**WHAT IS BEING ASKED:** Exactly reproduce each record listed below.

**EXTRACTED RECORDS:**
##############################

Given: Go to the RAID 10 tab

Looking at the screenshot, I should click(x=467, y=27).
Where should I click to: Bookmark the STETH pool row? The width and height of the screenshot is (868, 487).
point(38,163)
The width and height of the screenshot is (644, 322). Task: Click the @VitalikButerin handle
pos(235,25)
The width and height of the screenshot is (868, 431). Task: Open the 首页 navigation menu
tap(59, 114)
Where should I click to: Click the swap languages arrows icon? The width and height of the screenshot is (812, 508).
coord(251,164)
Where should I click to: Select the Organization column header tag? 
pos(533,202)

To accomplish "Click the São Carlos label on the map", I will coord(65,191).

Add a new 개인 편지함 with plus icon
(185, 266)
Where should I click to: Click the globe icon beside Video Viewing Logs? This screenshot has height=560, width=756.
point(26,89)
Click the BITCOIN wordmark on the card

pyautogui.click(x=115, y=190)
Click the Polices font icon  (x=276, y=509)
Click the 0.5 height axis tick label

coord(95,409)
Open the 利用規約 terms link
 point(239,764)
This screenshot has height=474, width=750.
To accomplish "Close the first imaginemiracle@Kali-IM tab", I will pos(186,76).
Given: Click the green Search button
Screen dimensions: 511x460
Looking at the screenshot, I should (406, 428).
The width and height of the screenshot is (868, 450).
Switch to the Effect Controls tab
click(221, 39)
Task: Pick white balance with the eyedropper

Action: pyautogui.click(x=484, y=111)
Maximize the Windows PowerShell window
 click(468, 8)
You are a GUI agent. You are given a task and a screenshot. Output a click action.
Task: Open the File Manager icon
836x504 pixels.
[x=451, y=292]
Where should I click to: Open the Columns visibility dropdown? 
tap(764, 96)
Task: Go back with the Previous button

##############################

**SOLUTION FOR THIS PROBLEM:**
Given: Go to the RAID 10 tab

Looking at the screenshot, I should click(x=467, y=27).
Where should I click to: Bookmark the STETH pool row? The width and height of the screenshot is (868, 487).
point(38,163)
The width and height of the screenshot is (644, 322). Task: Click the @VitalikButerin handle
pos(235,25)
The width and height of the screenshot is (868, 431). Task: Open the 首页 navigation menu
tap(59, 114)
Where should I click to: Click the swap languages arrows icon? The width and height of the screenshot is (812, 508).
coord(251,164)
Where should I click to: Select the Organization column header tag? 
pos(533,202)

To accomplish "Click the São Carlos label on the map", I will coord(65,191).

Add a new 개인 편지함 with plus icon
(185, 266)
Where should I click to: Click the globe icon beside Video Viewing Logs? This screenshot has height=560, width=756.
point(26,89)
Click the BITCOIN wordmark on the card

pyautogui.click(x=115, y=190)
Click the Polices font icon  (x=276, y=509)
Click the 0.5 height axis tick label

coord(95,409)
Open the 利用規約 terms link
 point(239,764)
This screenshot has height=474, width=750.
To accomplish "Close the first imaginemiracle@Kali-IM tab", I will pos(186,76).
Given: Click the green Search button
Screen dimensions: 511x460
Looking at the screenshot, I should (406, 428).
The width and height of the screenshot is (868, 450).
Switch to the Effect Controls tab
click(221, 39)
Task: Pick white balance with the eyedropper

Action: pyautogui.click(x=484, y=111)
Maximize the Windows PowerShell window
 click(468, 8)
You are a GUI agent. You are given a task and a screenshot. Output a click action.
Task: Open the File Manager icon
836x504 pixels.
[x=451, y=292]
Where should I click to: Open the Columns visibility dropdown? 
tap(764, 96)
Task: Go back with the Previous button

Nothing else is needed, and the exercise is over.